(Stored data entries)

____________

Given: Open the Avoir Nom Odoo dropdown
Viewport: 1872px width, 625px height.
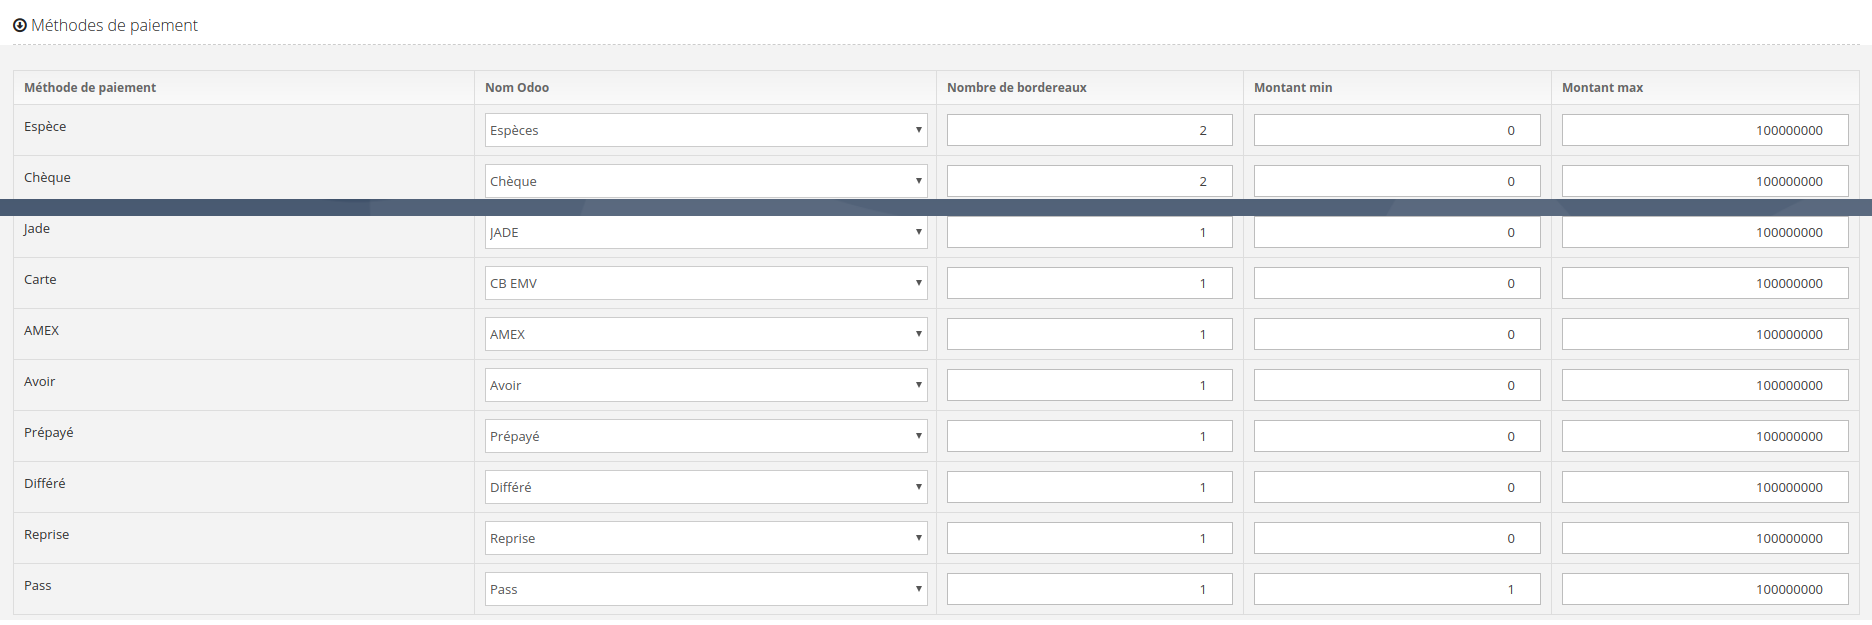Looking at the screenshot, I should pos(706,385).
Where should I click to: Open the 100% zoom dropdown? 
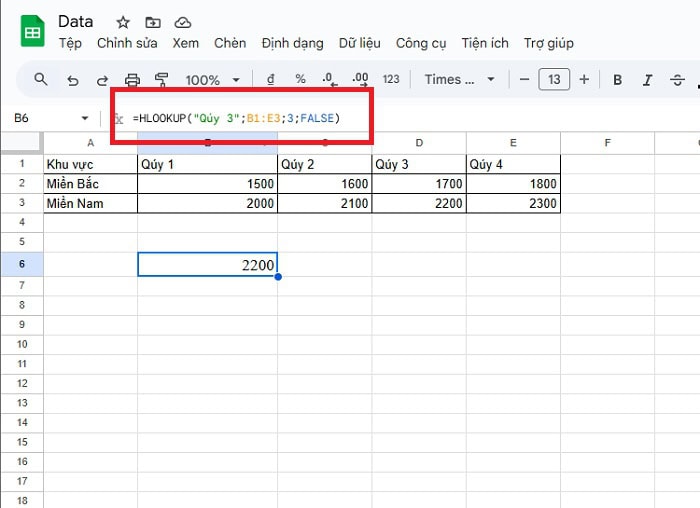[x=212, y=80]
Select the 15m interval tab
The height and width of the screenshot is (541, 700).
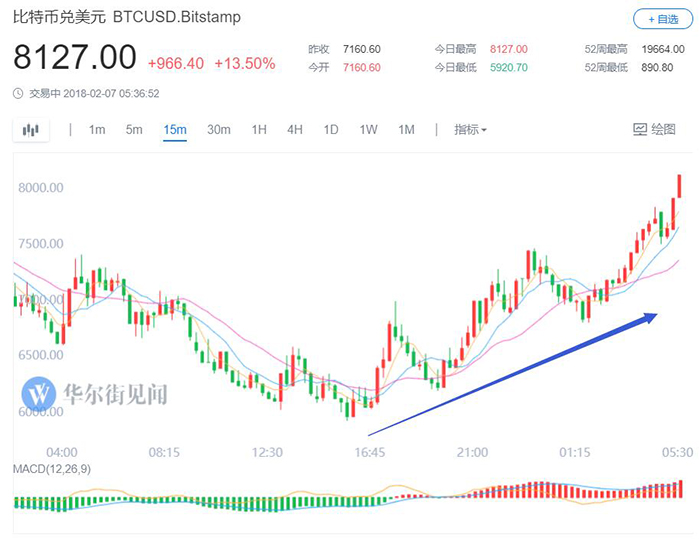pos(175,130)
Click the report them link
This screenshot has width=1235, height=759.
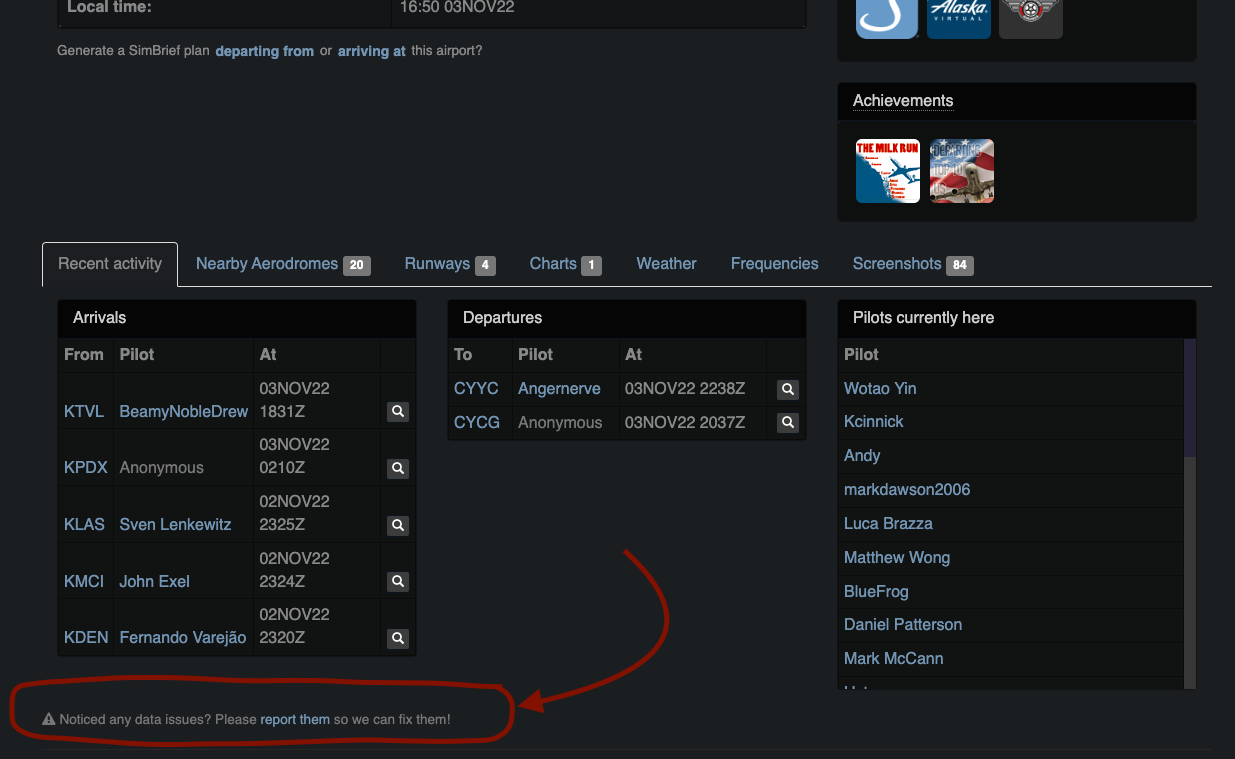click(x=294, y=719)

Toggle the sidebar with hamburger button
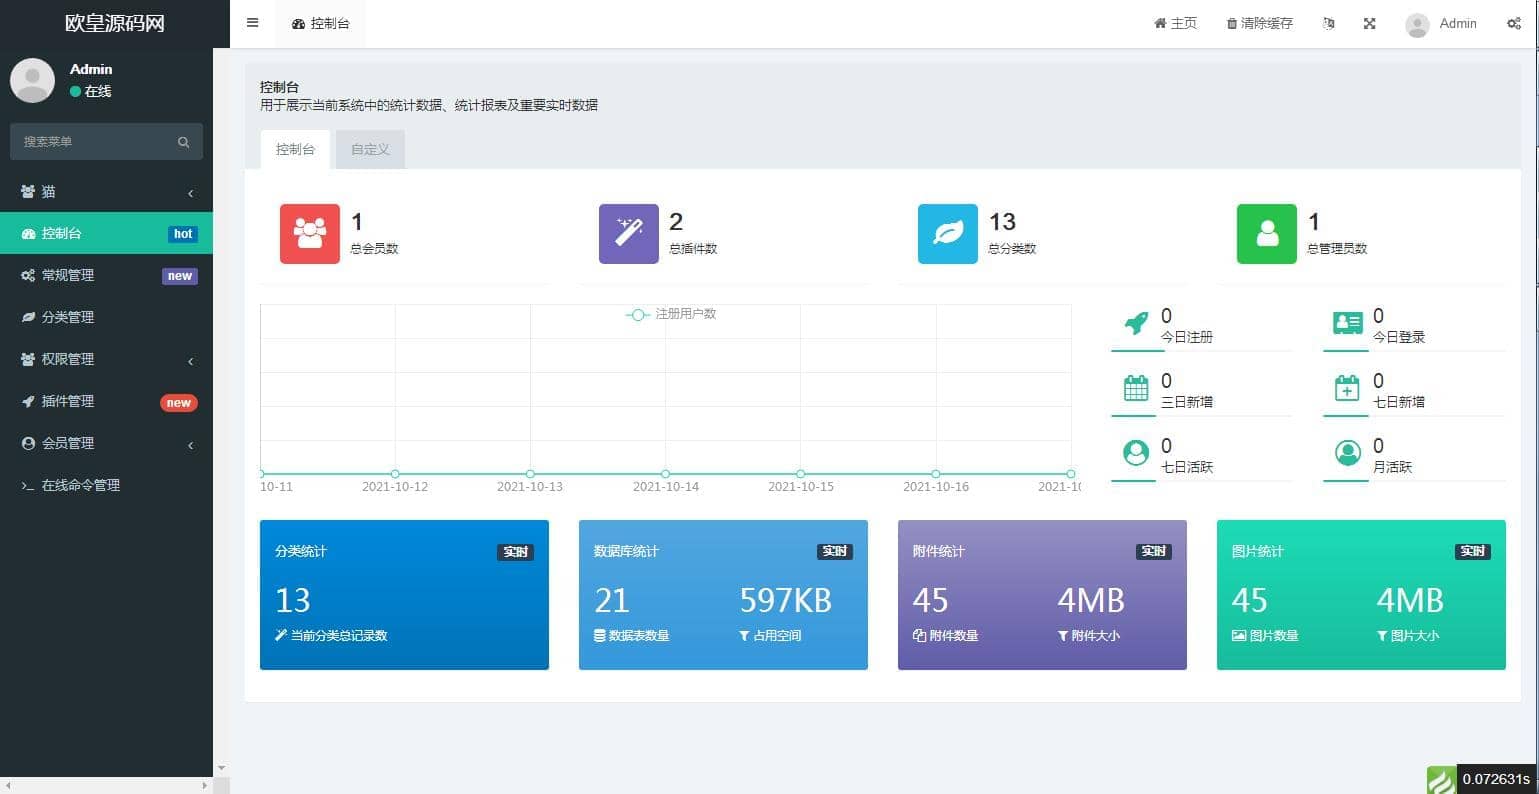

____________

* [Problem requirements]: Your answer must be an exact repeat of the records above, with the pictures left out.

* [Completed task]:
Given: Open the Avoir Nom Odoo dropdown
Viewport: 1872px width, 625px height.
Looking at the screenshot, I should pos(706,385).
Where should I click to: Open the 100% zoom dropdown? 
[x=212, y=80]
Select the 15m interval tab
The height and width of the screenshot is (541, 700).
pos(175,130)
Click the report them link
This screenshot has width=1235, height=759.
click(x=294, y=719)

Toggle the sidebar with hamburger button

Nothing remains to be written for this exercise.